## Document
= Quantifier rank =

Depth of nesting of quantifiers in a formula

In mathematical logic, the quantifier rank of a formula is the depth of nesting of its quantifiers. It plays an essential role in model theory.

The quantifier rank is a property of the formula itself (i.e. the expression in a language). Thus two logically equivalent formulae can have different quantifier ranks, when they express the same thing in different ways.

==Definition==

=== In first-order logic ===
Let $\varphi$ be a first-order formula. The quantifier rank of $\varphi$, written $\operatorname{qr}(\varphi)$, is defined as:

- $\operatorname{qr}(\varphi) = 0$, if $\varphi$ is atomic.
- $\operatorname{qr}(\varphi_1 \land \varphi_2) = \operatorname{qr}(\varphi_1 \lor \varphi_2) = \max(\operatorname{qr}(\varphi_1), \operatorname{qr}(\varphi_2))$.
- $\operatorname{qr}(\lnot \varphi) = \operatorname{qr}(\varphi)$.

## Goal 1
Copy every one of the rows word for word, omitting the pictures.
The rows that follow are unrelated to the quantifier rank text.

## Records for the exercise
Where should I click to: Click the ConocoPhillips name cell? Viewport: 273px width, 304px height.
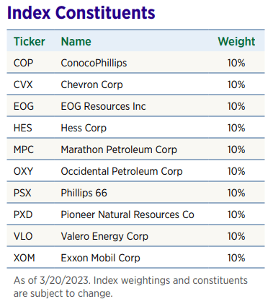pos(94,63)
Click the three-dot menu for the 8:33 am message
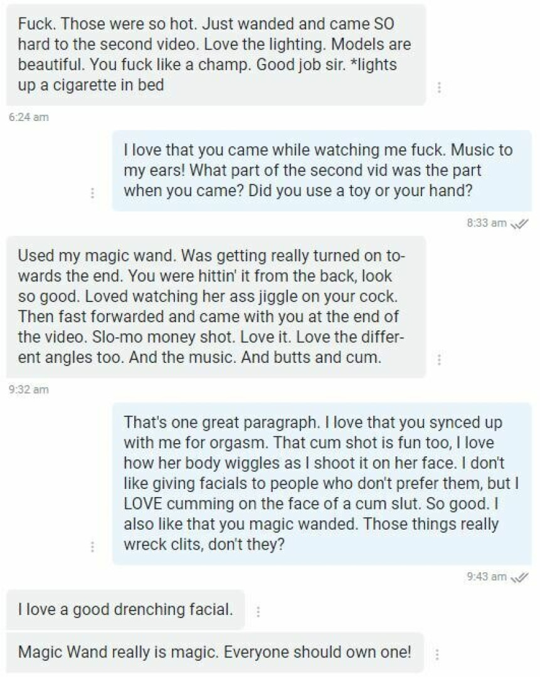Screen dimensions: 540x677 coord(93,192)

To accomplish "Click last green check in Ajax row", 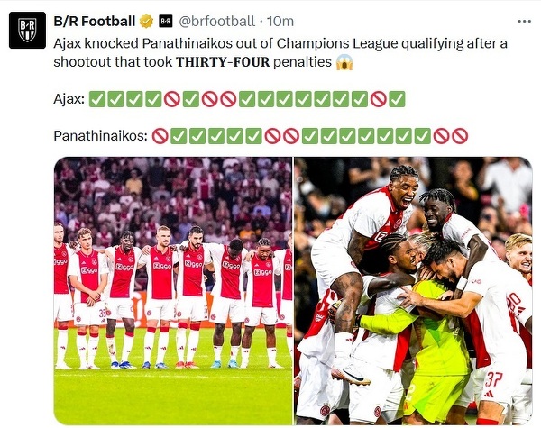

## Goal 2
Answer from the quantifier rank text:
(a) What quantifier rank does an atomic formula have?
(b) In which field does quantifier rank play an essential role?
(c) Can two logically equivalent formulae have different quantifier ranks?

## Task result 1
Where should I click to: Click the ConocoPhillips name cell? Viewport: 273px width, 304px height.
pos(94,63)
Click the three-dot menu for the 8:33 am message
Screen dimensions: 540x677 coord(93,192)

To accomplish "Click last green check in Ajax row", 

## Task result 2
(a) 0
(b) Model theory
(c) Yes